**What you need to do**
Given the material below, return only the lines starting at the line with "The height and width of the screenshot is (464, 499)." and ending at the line with "Click the downward", exactly as they appear.

**Input**
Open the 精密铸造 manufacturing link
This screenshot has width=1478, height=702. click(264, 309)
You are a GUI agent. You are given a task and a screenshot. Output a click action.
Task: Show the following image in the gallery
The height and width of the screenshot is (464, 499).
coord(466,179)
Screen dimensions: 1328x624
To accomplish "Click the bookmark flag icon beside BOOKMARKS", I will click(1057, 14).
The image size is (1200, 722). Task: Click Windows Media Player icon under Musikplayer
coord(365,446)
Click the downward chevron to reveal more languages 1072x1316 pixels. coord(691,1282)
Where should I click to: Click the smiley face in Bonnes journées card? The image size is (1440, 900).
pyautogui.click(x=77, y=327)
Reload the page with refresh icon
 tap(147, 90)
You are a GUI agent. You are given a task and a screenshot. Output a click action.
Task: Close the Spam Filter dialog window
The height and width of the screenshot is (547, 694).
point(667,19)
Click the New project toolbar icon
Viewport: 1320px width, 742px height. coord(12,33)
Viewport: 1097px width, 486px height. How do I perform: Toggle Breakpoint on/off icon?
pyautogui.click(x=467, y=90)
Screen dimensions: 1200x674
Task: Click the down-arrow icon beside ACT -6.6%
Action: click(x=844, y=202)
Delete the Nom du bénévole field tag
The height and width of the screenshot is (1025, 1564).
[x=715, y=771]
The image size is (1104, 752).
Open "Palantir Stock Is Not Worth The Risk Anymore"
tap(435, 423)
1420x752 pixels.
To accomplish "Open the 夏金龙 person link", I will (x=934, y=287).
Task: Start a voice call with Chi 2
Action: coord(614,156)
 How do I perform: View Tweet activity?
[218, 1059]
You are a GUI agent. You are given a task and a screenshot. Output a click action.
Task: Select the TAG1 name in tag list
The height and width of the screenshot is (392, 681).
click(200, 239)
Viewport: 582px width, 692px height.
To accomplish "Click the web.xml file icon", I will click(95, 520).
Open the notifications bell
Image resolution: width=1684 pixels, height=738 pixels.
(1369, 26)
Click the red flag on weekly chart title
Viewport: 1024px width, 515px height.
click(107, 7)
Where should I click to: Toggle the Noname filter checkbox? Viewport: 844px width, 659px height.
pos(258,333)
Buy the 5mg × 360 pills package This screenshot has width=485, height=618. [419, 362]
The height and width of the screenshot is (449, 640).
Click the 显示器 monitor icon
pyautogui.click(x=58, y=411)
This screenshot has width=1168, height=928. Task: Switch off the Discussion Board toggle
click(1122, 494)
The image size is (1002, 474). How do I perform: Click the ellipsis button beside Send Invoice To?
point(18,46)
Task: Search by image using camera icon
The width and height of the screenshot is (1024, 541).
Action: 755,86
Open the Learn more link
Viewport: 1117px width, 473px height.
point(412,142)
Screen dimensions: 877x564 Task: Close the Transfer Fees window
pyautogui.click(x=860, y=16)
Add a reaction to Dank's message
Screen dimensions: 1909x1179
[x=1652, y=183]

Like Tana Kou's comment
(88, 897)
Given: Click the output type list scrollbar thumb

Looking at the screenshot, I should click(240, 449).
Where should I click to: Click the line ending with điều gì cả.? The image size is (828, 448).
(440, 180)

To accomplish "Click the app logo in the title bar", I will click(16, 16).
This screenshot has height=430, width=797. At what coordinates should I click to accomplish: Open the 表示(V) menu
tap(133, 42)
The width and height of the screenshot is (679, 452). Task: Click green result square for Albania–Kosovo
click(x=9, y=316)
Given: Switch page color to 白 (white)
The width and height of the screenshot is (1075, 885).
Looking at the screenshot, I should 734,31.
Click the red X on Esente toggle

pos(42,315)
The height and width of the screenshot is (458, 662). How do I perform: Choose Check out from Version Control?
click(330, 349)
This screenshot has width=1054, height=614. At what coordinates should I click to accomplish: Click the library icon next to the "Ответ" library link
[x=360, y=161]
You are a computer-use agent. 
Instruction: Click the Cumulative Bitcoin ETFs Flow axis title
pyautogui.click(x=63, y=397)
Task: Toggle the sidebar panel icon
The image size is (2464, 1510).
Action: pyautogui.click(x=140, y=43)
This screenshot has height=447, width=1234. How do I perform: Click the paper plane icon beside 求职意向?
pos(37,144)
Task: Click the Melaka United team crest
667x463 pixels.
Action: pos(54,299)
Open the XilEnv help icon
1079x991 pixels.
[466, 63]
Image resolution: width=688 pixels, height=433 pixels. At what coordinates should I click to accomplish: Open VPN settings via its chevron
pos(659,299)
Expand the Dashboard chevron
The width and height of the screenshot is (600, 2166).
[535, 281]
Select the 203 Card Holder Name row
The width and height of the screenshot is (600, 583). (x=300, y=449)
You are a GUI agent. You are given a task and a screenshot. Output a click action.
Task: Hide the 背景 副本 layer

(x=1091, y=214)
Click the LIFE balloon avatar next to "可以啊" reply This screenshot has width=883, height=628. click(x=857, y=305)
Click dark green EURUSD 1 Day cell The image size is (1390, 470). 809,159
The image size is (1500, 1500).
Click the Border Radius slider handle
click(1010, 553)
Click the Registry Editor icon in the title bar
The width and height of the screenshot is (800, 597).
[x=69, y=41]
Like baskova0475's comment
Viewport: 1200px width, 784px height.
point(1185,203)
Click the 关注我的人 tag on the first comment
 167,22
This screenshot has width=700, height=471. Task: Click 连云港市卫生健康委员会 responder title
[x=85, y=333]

**Answer to this exercise**
The height and width of the screenshot is (464, 499).
coord(466,179)
Screen dimensions: 1328x624
To accomplish "Click the bookmark flag icon beside BOOKMARKS", I will click(1057, 14).
The image size is (1200, 722). Task: Click Windows Media Player icon under Musikplayer
coord(365,446)
Click the downward chevron to reveal more languages 1072x1316 pixels. coord(691,1282)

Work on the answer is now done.